No lo pensé más. Me dejé deslizar por la colcha tan deprisa que me quemé las manos. Cuando llegué al final, oí el grito furioso de Martín desde la habitación.

—¡Elena!

Solté. Caí torpemente y un dolor agudo me atravesó el tobillo izquierdo, pero la adrenalina no me dejó pararme.

—¡Corre! —grité.

Martín asomó la cabeza por la ventana, con la cara desfigurada por la rabia.

—¡Va a bajar por las escaleras! —avisé—. ¡Rápido!

Cruzamos el jardín a la carrera. Yo cojeando, Sofía tirando de mí. Oímos puertas golpearse y voces alteradas. Martín estaba avisando a los invitados, convirtiendo nuestra huida en un espectáculo.
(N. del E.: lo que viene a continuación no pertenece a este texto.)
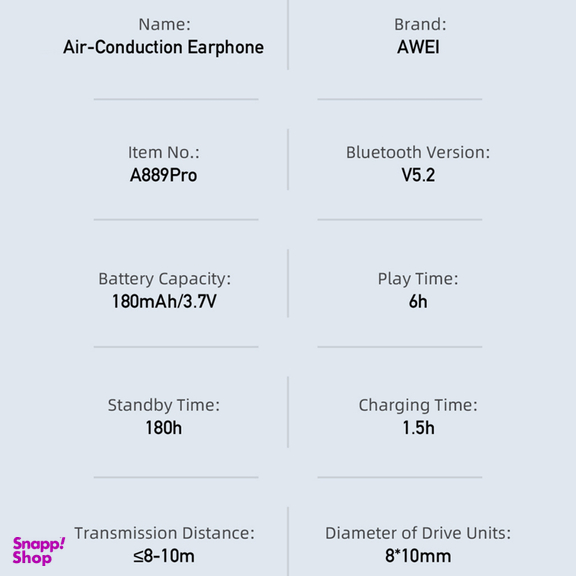Select the ≤8-10m transmission distance value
Llegamos a una zona de arbolado, un pequeño parque natural junto a la urbanización. Allí, a salvo por un instante, recordé lo esencial.

—Las fotos… ¿las tienes?

Sofía sacó el móvil. Me enseñó las imágenes: un frasco ámbar sin etiqueta y una hoja con la letra de Martín, con horarios y notas frías.

10:30 Llegan invitados.
11:45 Servir té.
Efectos en 15-20 min.
Poner cara de preocupación.
12:10 Llamar a ambulancia.
Demasiado tarde.

Era un guion de mi muerte.

Oímos voces a lo lejos. Nos buscaban.

Salimos a una calle tranquila y paramos un taxi. Le pedimos que nos llevara a un lugar con gente, donde no llamáramos la atención: un centro comercial cualquiera.

Nos sentamos en una cafetería, en un rincón. Yo miré el móvil: decenas de llamadas perdidas, mensajes.

El último decía:

Elena, vuelve a casa. Estoy muy preocupado. Si es por la discusión de ayer, lo hablamos. No hagas locuras. Te quiero.

Me dieron náuseas. Estaba construyendo su historia.

Luego llegó otro:

He llamado a la policía. Te están buscando. Piensa en Sofía.

La sangre se me heló. Iba a usar a la policía, pero como “marido preocupado” y yo como mujer desequilibrada.

Llamé a mi amiga de la universidad, Lucía Navarro, abogada penalista. Le conté todo, con la voz rota.

—No hables con nadie —ordenó—. Ni con la policía. Voy para allá.

Mientras esperábamos, Sofía confesó que llevaba tiempo sospechando de Martín: pequeños detalles, miradas frías cuando creía que nadie lo veía.

—Te veía feliz, mamá —dijo llorando—. No quería arruinarte la vida.

Yo la abracé, temblando. Mi hija, con quince años, había visto el peligro antes que yo.

Entonces, un mensaje nuevo de Martín:

Han encontrado sangre en el cuarto de Sofía. Elena, ¿qué has hecho?

Me quedé de piedra. Me estaba culpando.

Y justo en ese instante, entraron dos agentes uniformados en la cafetería.